** begin **

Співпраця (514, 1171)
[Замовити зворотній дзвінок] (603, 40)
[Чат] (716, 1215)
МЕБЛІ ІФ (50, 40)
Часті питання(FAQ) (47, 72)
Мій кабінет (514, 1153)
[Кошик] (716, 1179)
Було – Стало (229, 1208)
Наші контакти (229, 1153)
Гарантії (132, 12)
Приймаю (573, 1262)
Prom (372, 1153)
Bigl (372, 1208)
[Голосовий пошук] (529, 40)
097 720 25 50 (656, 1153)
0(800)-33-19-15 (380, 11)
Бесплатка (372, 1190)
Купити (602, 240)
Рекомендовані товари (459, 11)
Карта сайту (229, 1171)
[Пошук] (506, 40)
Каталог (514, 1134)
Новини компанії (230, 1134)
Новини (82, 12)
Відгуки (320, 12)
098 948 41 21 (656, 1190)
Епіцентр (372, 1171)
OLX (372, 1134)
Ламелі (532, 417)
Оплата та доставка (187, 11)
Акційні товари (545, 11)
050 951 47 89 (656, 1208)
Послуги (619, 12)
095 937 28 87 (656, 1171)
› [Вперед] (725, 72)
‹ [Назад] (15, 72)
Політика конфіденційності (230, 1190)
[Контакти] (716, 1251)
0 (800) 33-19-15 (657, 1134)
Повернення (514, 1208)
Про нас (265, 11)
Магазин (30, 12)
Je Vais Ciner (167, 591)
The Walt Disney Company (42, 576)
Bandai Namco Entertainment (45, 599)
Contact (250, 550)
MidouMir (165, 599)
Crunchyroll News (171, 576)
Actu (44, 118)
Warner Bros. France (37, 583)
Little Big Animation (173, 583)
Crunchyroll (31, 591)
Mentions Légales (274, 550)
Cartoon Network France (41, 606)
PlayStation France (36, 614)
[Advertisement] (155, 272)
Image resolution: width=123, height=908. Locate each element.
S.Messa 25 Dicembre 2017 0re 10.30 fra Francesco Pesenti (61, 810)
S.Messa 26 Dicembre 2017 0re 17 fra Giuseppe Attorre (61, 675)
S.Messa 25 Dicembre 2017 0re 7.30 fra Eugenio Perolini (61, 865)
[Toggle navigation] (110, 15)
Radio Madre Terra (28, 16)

** end **

EXERCISE TASK = Starting with the line that contains "[Кошик] (716, 1179)" and going on through the line that contains "Crunchyroll (31, 591)", both included, shift the data by adding 142 to every coordinate number. Write each of those lines out again in full with its text unchanged and its new coordinates.

EXERCISE RESULT =
[Кошик] (858, 1321)
Було – Стало (371, 1350)
Наші контакти (371, 1295)
Гарантії (274, 154)
Приймаю (715, 1404)
Prom (514, 1295)
Bigl (514, 1350)
[Голосовий пошук] (671, 182)
097 720 25 50 (798, 1295)
0(800)-33-19-15 (522, 153)
Бесплатка (514, 1332)
Купити (744, 382)
Рекомендовані товари (601, 153)
Карта сайту (371, 1313)
[Пошук] (648, 182)
Каталог (656, 1276)
Новини компанії (372, 1276)
Новини (224, 154)
Відгуки (462, 154)
098 948 41 21 (798, 1332)
Епіцентр (514, 1313)
OLX (514, 1276)
Ламелі (674, 559)
Оплата та доставка (329, 153)
Акційні товари (687, 153)
050 951 47 89 (798, 1350)
Послуги (761, 154)
095 937 28 87 (798, 1313)
› [Вперед] (867, 214)
‹ [Назад] (157, 214)
Політика конфіденційності (372, 1332)
[Контакти] (858, 1393)
0 (800) 33-19-15 (799, 1276)
Повернення (656, 1350)
Про нас (407, 153)
Магазин (172, 154)
Je Vais Ciner (309, 733)
The Walt Disney Company (184, 718)
Bandai Namco Entertainment (187, 741)
Contact (392, 692)
MidouMir (307, 741)
Crunchyroll News (313, 718)
Actu (186, 260)
Warner Bros. France (179, 725)
Little Big Animation (315, 725)
Crunchyroll (173, 733)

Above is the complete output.